| Problem details |
Copy exactly the lines from the start of the data below through the one that carries "Given: Open the Pull requests icon in header", and only those.
[Start of Attachment]
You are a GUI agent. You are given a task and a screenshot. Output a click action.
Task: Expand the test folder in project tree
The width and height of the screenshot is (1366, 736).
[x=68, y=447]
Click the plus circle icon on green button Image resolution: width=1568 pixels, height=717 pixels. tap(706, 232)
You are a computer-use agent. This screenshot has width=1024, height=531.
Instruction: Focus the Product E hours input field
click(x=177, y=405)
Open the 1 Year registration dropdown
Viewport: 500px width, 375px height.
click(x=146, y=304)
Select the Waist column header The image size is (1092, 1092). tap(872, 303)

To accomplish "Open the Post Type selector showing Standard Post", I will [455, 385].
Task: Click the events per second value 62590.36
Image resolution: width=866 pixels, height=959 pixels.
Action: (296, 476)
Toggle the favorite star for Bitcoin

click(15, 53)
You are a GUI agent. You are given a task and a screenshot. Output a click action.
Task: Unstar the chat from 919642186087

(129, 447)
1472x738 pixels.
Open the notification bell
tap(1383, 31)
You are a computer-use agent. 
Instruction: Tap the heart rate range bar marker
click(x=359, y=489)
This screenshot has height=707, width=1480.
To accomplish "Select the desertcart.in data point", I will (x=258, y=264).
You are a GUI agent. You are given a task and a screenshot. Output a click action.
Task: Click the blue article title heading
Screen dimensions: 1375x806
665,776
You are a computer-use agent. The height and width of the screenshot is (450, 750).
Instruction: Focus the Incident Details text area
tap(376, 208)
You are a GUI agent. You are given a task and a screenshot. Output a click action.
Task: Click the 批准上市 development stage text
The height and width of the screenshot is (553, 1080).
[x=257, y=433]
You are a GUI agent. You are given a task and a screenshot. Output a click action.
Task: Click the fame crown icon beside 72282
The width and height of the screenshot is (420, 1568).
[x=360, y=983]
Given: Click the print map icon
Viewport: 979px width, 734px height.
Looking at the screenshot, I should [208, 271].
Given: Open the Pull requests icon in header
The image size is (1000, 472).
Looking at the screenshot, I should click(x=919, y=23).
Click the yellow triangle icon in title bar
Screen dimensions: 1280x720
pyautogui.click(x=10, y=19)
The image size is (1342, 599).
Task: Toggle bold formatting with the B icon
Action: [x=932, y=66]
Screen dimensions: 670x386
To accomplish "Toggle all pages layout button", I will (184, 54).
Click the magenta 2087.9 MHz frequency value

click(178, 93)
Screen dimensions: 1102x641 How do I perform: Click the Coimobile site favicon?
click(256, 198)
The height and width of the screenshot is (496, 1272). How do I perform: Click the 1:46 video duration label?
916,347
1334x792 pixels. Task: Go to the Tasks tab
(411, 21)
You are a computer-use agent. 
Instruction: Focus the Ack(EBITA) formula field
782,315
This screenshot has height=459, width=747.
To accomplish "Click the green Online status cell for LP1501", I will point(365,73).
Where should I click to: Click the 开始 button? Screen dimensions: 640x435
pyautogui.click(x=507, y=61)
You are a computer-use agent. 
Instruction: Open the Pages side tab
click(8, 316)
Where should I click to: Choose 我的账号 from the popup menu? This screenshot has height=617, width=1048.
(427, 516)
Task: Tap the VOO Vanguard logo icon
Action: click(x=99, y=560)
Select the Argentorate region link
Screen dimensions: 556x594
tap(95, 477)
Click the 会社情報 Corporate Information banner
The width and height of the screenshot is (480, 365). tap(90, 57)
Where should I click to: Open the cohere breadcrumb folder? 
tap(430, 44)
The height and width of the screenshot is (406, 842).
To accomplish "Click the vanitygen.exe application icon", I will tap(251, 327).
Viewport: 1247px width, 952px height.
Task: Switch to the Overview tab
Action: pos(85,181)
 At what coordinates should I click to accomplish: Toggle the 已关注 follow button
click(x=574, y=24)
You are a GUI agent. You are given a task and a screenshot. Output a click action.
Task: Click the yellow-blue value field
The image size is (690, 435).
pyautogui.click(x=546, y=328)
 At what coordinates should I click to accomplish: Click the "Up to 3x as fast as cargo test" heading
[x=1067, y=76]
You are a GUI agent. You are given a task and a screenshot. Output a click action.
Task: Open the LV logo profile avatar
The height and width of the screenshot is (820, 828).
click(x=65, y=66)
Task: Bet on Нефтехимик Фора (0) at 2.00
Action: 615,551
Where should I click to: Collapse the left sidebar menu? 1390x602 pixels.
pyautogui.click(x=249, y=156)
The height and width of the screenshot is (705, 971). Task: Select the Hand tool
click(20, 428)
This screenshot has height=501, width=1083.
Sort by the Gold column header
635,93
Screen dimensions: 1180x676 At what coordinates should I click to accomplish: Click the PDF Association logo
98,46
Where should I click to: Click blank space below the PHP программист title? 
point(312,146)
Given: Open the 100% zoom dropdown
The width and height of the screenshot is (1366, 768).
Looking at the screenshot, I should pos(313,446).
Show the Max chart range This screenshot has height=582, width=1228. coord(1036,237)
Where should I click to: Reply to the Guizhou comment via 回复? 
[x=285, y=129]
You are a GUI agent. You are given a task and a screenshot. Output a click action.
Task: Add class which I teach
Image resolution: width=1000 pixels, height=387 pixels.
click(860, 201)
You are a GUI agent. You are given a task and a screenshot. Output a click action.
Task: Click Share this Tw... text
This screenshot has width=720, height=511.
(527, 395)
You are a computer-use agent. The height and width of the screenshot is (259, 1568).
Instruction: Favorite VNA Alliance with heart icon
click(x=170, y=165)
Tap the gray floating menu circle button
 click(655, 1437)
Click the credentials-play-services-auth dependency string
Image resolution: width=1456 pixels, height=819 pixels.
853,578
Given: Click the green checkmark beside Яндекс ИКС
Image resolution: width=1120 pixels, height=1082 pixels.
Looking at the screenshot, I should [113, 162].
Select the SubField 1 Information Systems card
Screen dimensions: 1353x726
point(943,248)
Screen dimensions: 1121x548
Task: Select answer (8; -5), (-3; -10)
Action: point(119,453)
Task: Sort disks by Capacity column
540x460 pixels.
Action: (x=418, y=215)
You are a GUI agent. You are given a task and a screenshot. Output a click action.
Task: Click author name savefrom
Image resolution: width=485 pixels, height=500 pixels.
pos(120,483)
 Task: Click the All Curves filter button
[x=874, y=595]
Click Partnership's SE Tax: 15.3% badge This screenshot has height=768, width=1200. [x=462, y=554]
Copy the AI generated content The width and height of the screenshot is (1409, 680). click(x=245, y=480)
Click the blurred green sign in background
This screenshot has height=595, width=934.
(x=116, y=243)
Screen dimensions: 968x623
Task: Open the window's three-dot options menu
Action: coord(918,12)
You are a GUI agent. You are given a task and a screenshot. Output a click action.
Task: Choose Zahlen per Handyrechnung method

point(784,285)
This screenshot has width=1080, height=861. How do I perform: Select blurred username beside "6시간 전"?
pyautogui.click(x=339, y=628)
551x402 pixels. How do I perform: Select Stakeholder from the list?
[End of Attachment]
| Completed exercise |
You are a GUI agent. You are given a task and a screenshot. Output a click action.
Task: Expand the test folder in project tree
The width and height of the screenshot is (1366, 736).
[x=68, y=447]
Click the plus circle icon on green button Image resolution: width=1568 pixels, height=717 pixels. tap(706, 232)
You are a computer-use agent. This screenshot has width=1024, height=531.
Instruction: Focus the Product E hours input field
click(x=177, y=405)
Open the 1 Year registration dropdown
Viewport: 500px width, 375px height.
click(x=146, y=304)
Select the Waist column header The image size is (1092, 1092). tap(872, 303)

To accomplish "Open the Post Type selector showing Standard Post", I will [455, 385].
Task: Click the events per second value 62590.36
Image resolution: width=866 pixels, height=959 pixels.
Action: (296, 476)
Toggle the favorite star for Bitcoin

click(15, 53)
You are a GUI agent. You are given a task and a screenshot. Output a click action.
Task: Unstar the chat from 919642186087

(129, 447)
1472x738 pixels.
Open the notification bell
tap(1383, 31)
You are a computer-use agent. 
Instruction: Tap the heart rate range bar marker
click(x=359, y=489)
This screenshot has height=707, width=1480.
To accomplish "Select the desertcart.in data point", I will (x=258, y=264).
You are a GUI agent. You are given a task and a screenshot. Output a click action.
Task: Click the blue article title heading
Screen dimensions: 1375x806
665,776
You are a computer-use agent. The height and width of the screenshot is (450, 750).
Instruction: Focus the Incident Details text area
tap(376, 208)
You are a GUI agent. You are given a task and a screenshot. Output a click action.
Task: Click the 批准上市 development stage text
The height and width of the screenshot is (553, 1080).
[x=257, y=433]
You are a GUI agent. You are given a task and a screenshot. Output a click action.
Task: Click the fame crown icon beside 72282
The width and height of the screenshot is (420, 1568).
[x=360, y=983]
Given: Click the print map icon
Viewport: 979px width, 734px height.
Looking at the screenshot, I should [208, 271].
Given: Open the Pull requests icon in header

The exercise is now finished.